Mom: Kids got chemical burns at CoCo Key Water Park in Middleton

By Bruno Matarazzo Jr.
Staff writer

March 03, 2008 05:58 am

MIDDLETON — A New Hampshire mother says a group of children who spent the day at CoCo Key Water Park ended up in the hospital with chemical burns caused by the chlorine, a claim the owners of the new attraction deny.

The children spent two days and one night at the Sheraton Ferncroft Resort in Danvers with a group of friends on a Girl Scout trip.

Kristen Baker of Litchfield, N.H., which is about 10 miles north of Nashua, did not accompany her children but said she was horrified to see them when they returned Friday night.

"When she walked in the door she — oh my God — she was bright red like a really bad sunburn," Baker said.

Her 11-year-old daughter, Emily, had burns more severe than her 9-year-old brother, Austin, but both had burns so bad it hurt to have clothes on, she said.

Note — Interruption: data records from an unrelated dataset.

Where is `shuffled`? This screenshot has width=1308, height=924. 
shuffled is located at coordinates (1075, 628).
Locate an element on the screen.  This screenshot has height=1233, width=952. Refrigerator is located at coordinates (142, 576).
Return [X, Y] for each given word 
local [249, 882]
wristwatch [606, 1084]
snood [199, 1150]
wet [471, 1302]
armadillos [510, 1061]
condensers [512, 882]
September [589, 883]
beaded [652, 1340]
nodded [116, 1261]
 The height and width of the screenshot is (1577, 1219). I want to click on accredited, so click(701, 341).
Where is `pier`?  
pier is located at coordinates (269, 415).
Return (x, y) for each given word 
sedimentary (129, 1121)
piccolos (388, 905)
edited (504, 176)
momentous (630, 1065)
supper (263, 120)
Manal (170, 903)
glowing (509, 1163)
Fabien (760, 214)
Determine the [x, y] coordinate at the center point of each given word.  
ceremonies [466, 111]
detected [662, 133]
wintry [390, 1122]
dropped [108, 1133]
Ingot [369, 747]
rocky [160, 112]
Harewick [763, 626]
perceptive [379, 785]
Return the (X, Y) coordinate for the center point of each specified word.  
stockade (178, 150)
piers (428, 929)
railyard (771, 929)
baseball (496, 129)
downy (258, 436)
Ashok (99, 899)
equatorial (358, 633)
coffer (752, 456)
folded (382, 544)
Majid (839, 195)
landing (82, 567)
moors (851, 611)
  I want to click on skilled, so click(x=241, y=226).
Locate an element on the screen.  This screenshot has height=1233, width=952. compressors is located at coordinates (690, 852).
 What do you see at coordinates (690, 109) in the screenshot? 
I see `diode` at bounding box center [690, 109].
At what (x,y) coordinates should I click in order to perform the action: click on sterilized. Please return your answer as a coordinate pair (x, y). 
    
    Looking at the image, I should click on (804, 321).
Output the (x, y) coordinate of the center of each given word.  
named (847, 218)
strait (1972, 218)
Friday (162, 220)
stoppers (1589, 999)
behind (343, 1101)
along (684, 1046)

Baker claimed the hotel had dangerous levels of chlorine in pools and spas at CoCo Key. The hotel denied the levels were unsafe.

CoCo Key opened less than a year ago and has four enclosed water slides, an adventure river, an interactive play structure with water cannons and a dump bucket, and 190,000 gallons of water disinfected by chlorine. The water park, typically open only to hotel guests or holders of a limited number of special passes, is on the Middleton side of the Sheraton Ferncroft's property.

Baker said she immediately put her two kids in an oatmeal bath and tried a cold shower at the suggestion of CoCo Key staff, whom she called Friday night.

Soon afterward, her daughter developed a cough and her son started sneezing. Ninety minutes after her kids returned home, their doctor suggested taking them to the hospital.

Emergency room doctors at Southern New Hampshire Medical Center in Nashua diagnosed Emily Baker with chemical burns, her mother said.

In an e-mail yesterday the hotel denied the chlorine levels were unduly high, though they acknowledged that children who attend the facility should be careful.

"Our water quality audits do show chlorine levels within the levels suggested by the Department of Public Health," the statement reads. "When our chlorine levels are at the higher end of the range suggested by the DPH, children that spend an extended period of time in a spa are more likely to have this type of reaction."

Hotel management apologized to guests and said as a precaution it drained the spa and rebalanced the chlorine levels.

Baker said one of the other parents who accompanied the 14 children to the water park said kids were having breathing problems and were vomiting.

"My son was upset because there were babies having a hard time breathing," she said. Baker said she contacted the hotel Friday night and Saturday. She was told by the hotel manager that chlorine levels were fine.

Baker said she decided to talk to the media in order to let others know about the dangers of chlorine exposure.

"You want kids to be safe, you want them to have a safe experience. I want to prevent them from having a fatality," she said.